Elizabethans believed that God set out an order for everything in the universe. This was known as the Great Chain of Being. On Earth, God created a social order for everybody and chose where you belonged. In other words, the king or queen was in charge because God put them there and they were only answerable to God (the Divine Right of Kings). This meant that disobeying the monarch was a sin, which was handy for keeping people in their place! It also led to the idea that if the wrong person was monarch everything would go wrong for a country, including whether the crops would be good, or if animals behaved as they should. The Elizabethans were very superstitious.
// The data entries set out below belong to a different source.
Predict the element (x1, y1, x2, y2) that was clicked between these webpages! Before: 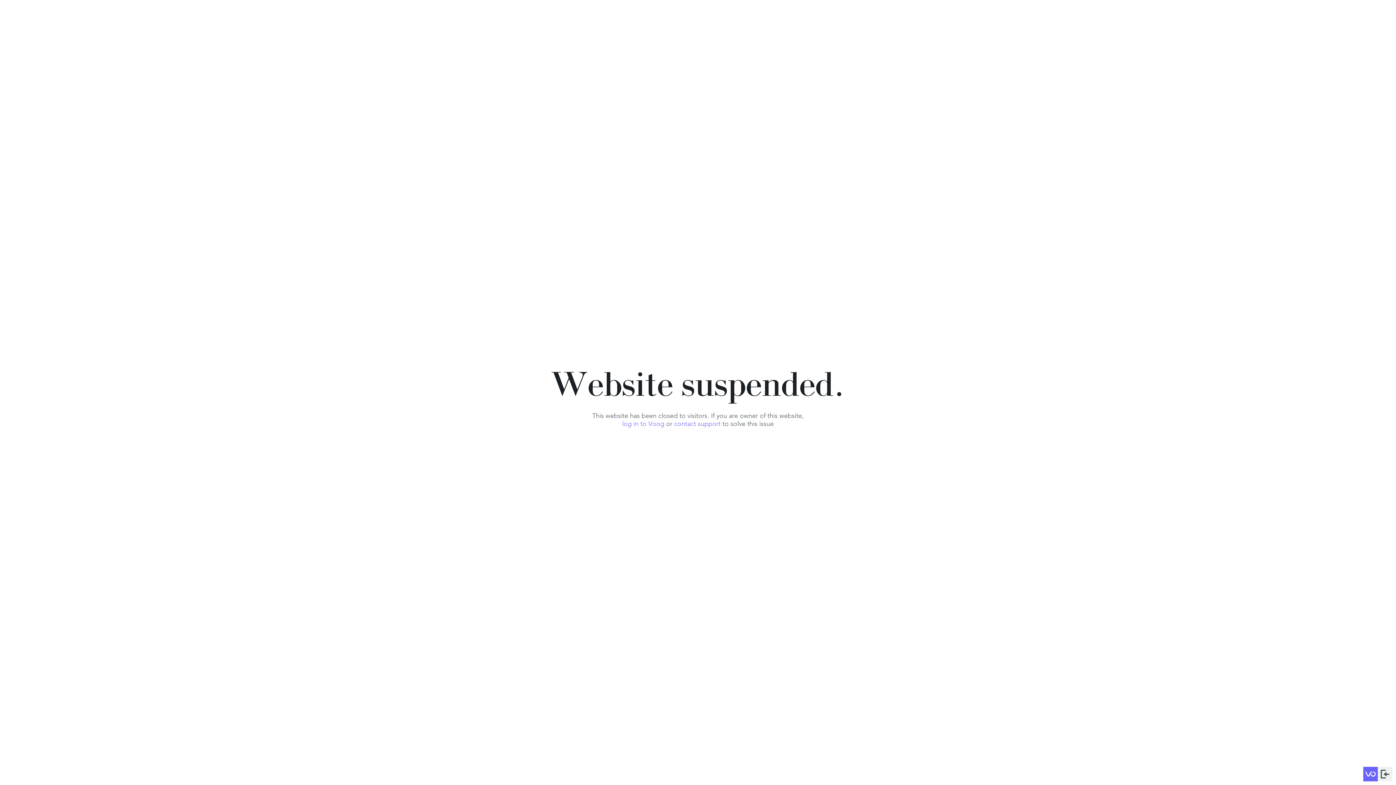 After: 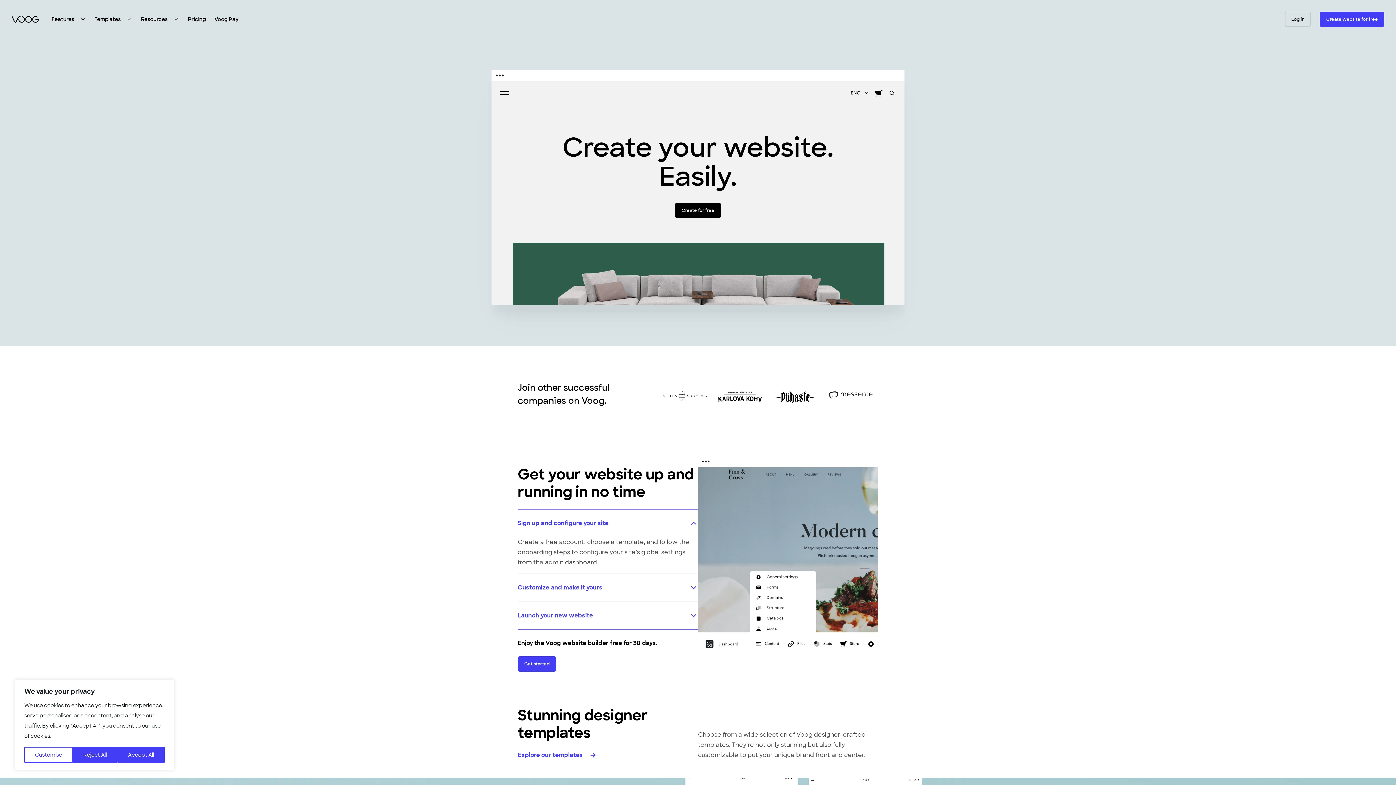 Action: bbox: (1363, 767, 1378, 781)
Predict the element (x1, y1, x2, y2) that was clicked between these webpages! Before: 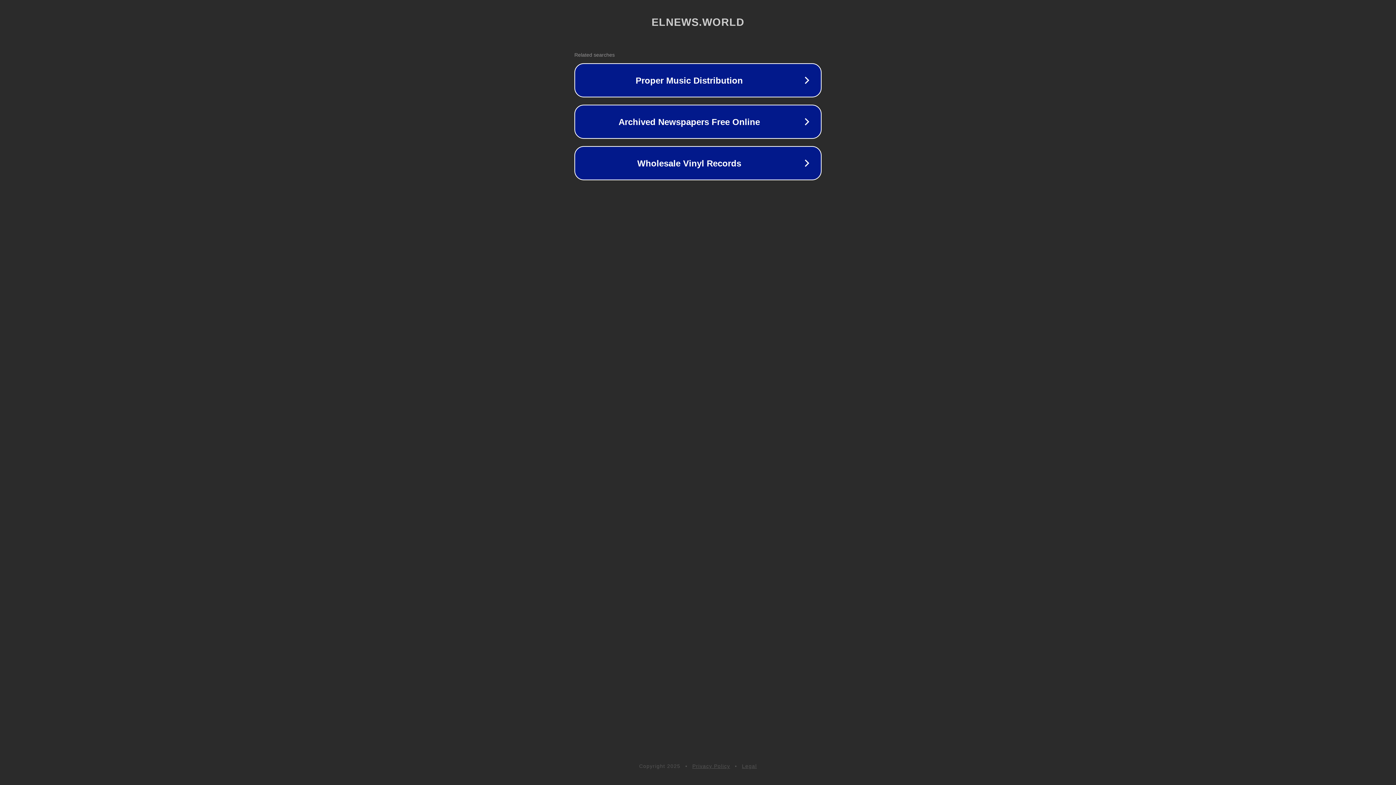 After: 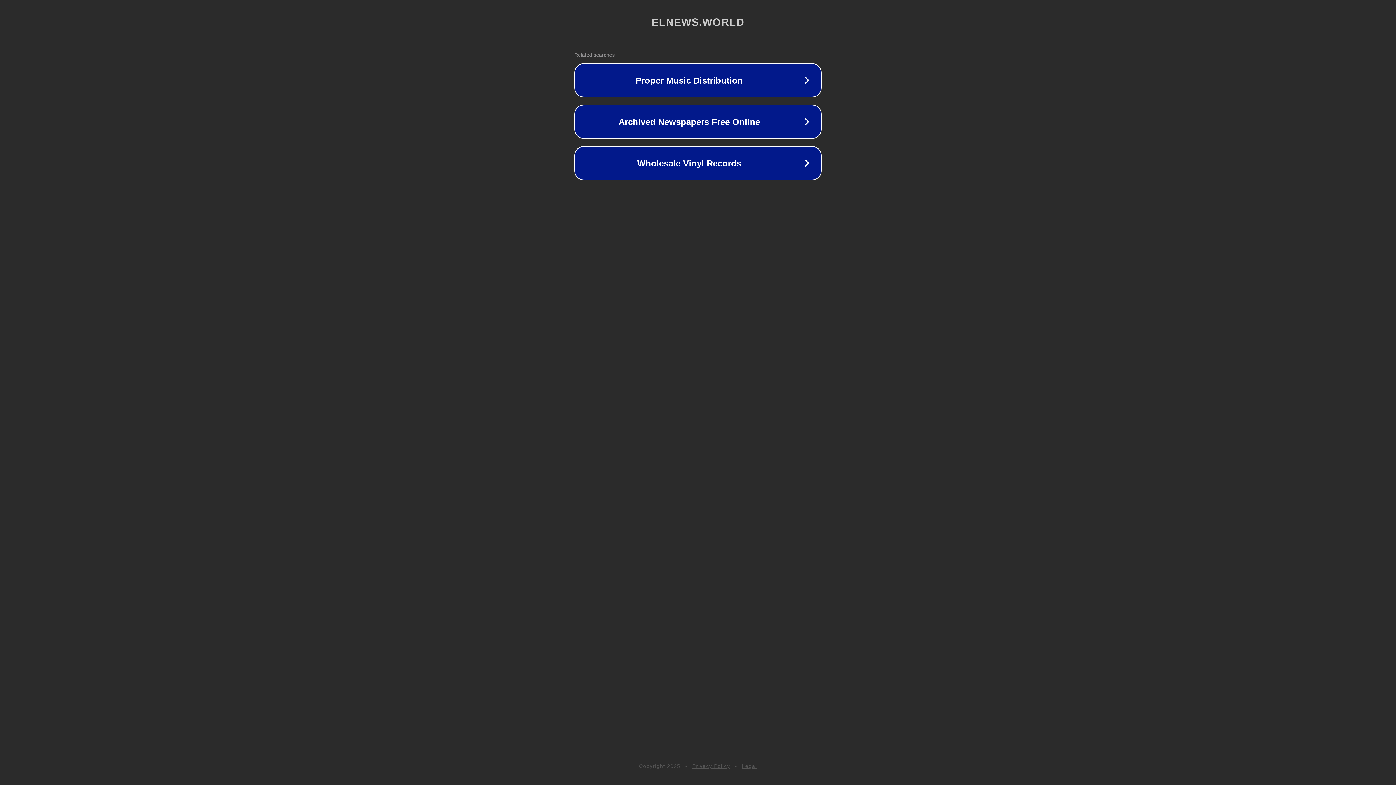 Action: label: Privacy Policy bbox: (692, 763, 730, 769)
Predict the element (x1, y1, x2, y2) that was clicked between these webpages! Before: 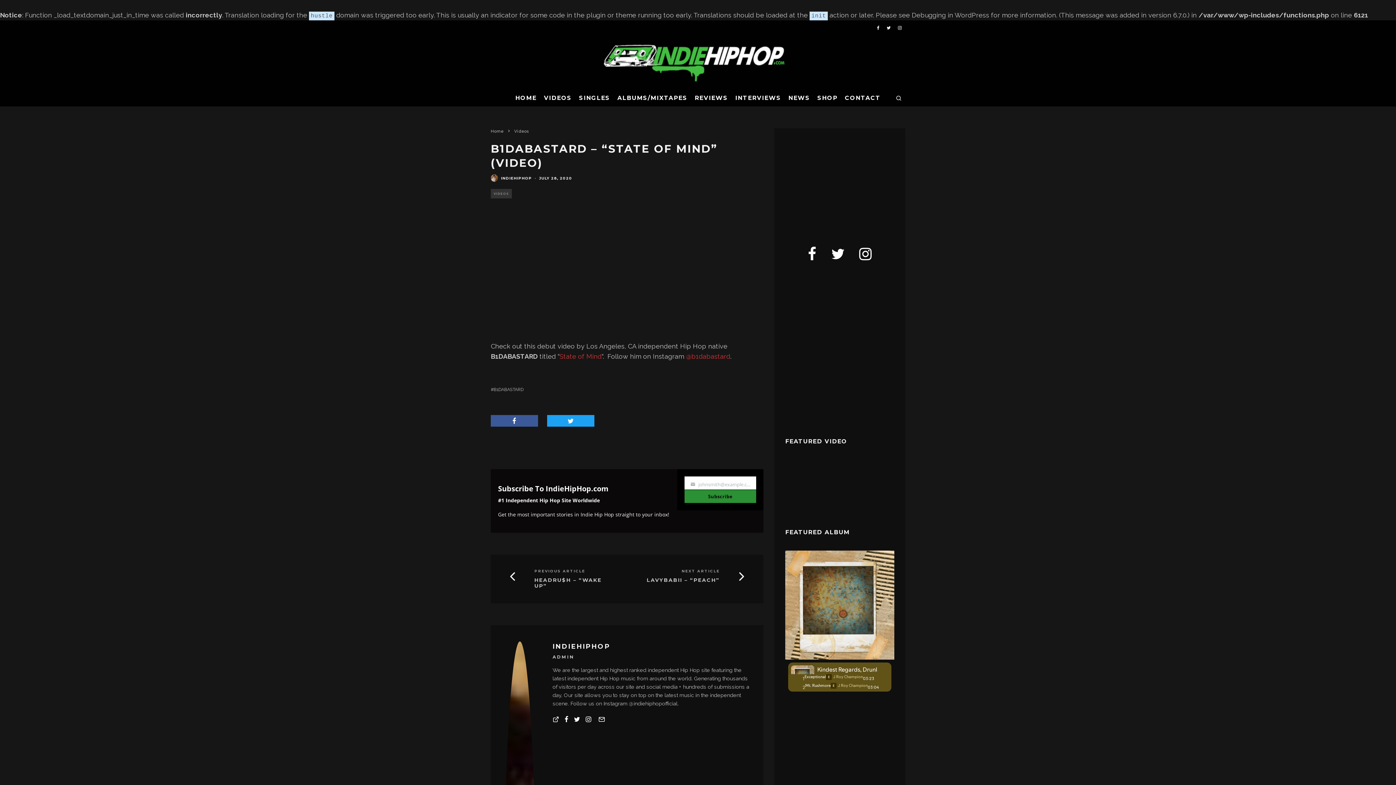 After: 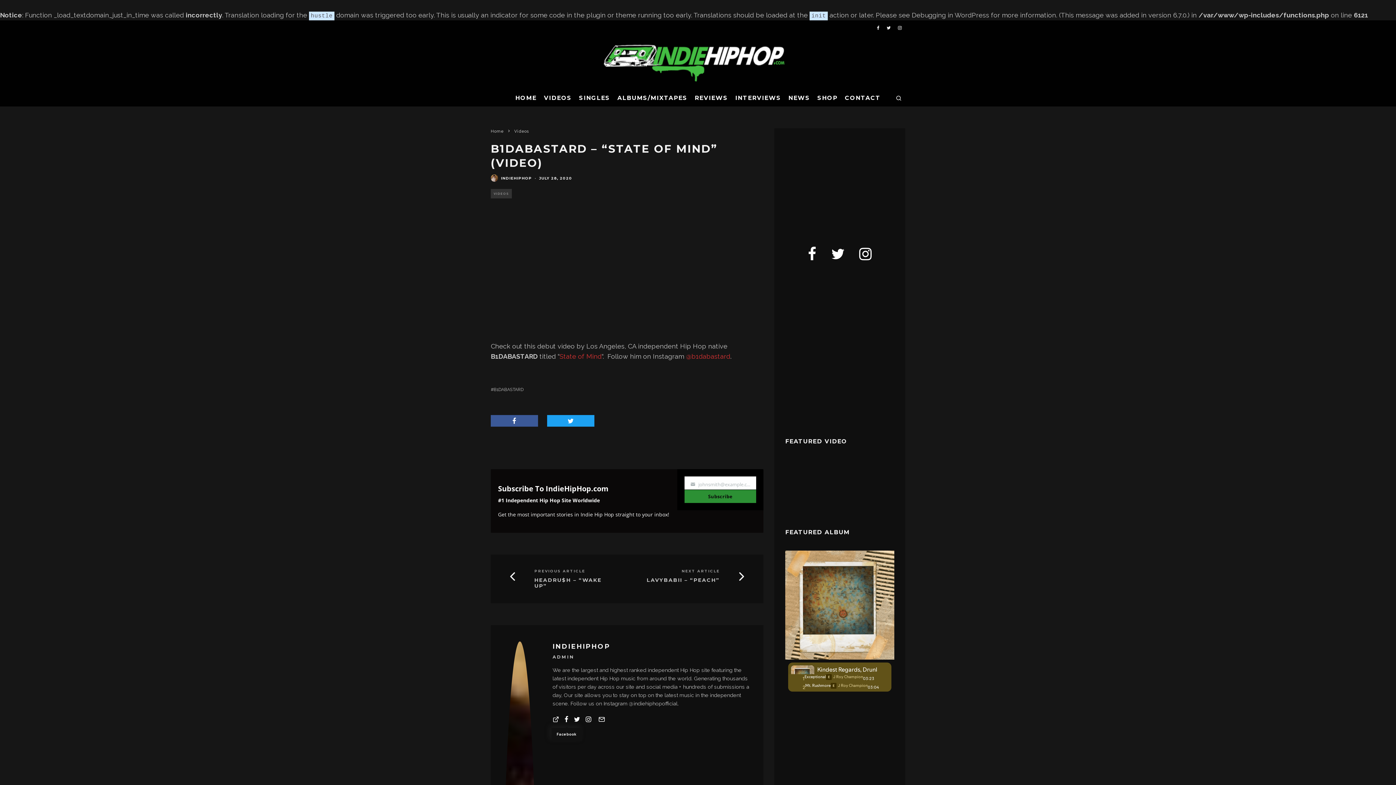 Action: bbox: (564, 716, 568, 722)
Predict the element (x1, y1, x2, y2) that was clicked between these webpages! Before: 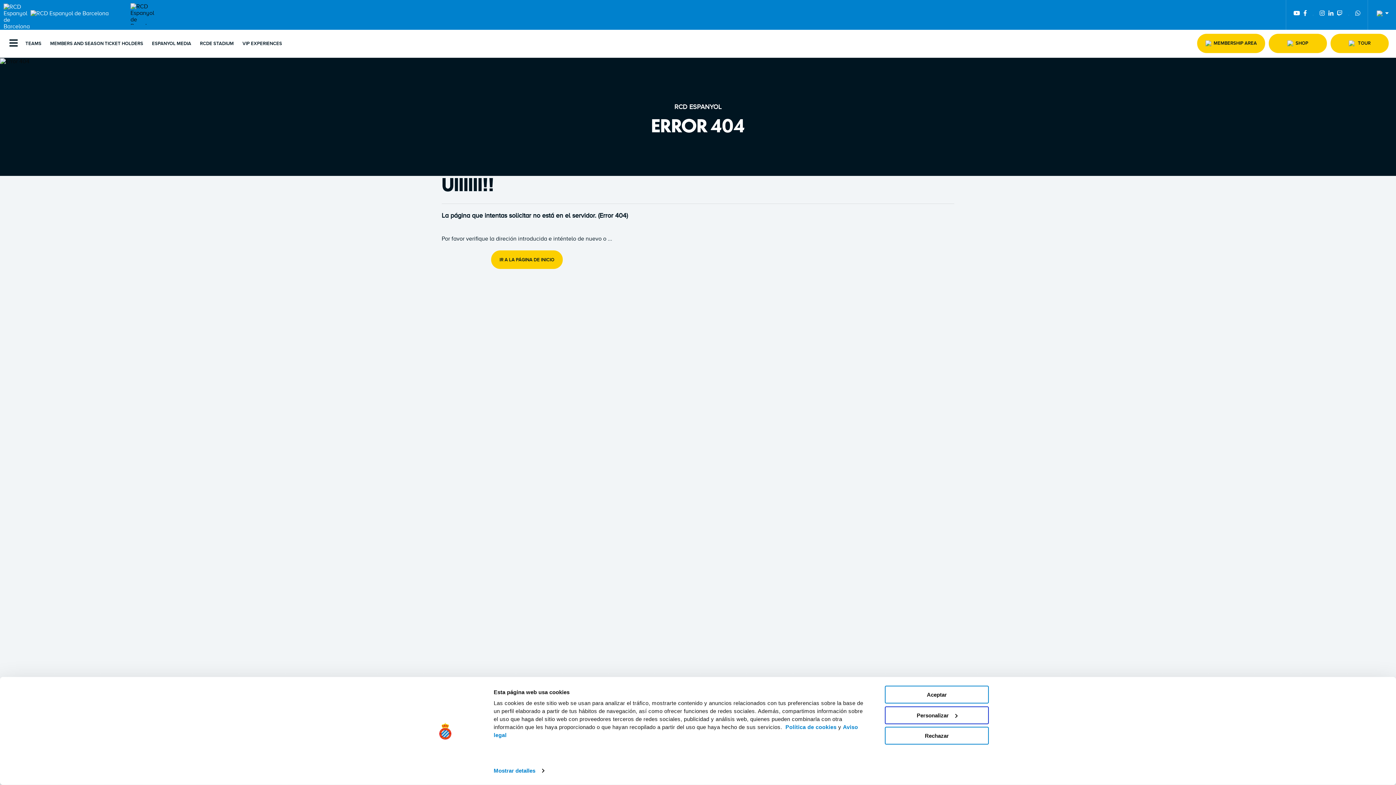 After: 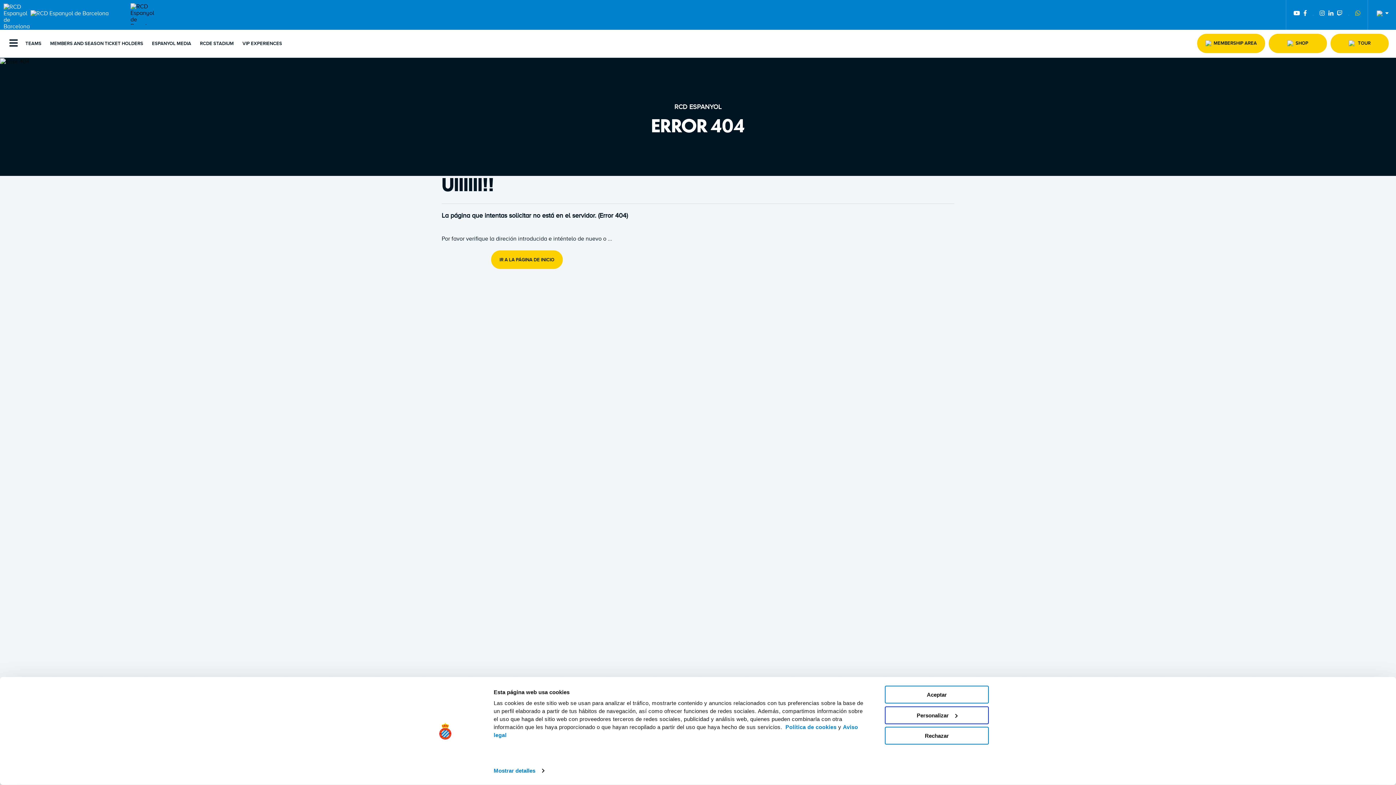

The Great Chain of Being includes everything from God and the angels at the top, to humans, to animals, to plants, to rocks and minerals at the bottom. It moves from beings of pure spirit at the top of the Chain to things made entirely of matter at the bottom. Humans are pretty much in the middle, being mostly mortal, or made of matter, but with a soul made of spirit. The theory started with the Greek philosophers Aristotle and Plato, but was a basic assumption of life in Elizabethan England. You were a noble, or a farmer, or a beggar, because that was the place God had ordained for you.
The Great Chain of Being is a major influence on Shakespeare’s Macbeth. Macbeth disturbs the natural order of things by murdering the king and stealing the throne. This throws all of nature into uproar, including a story related by an old man that the horses in their stables went mad and ate each other, a symbol of unnatural happenings.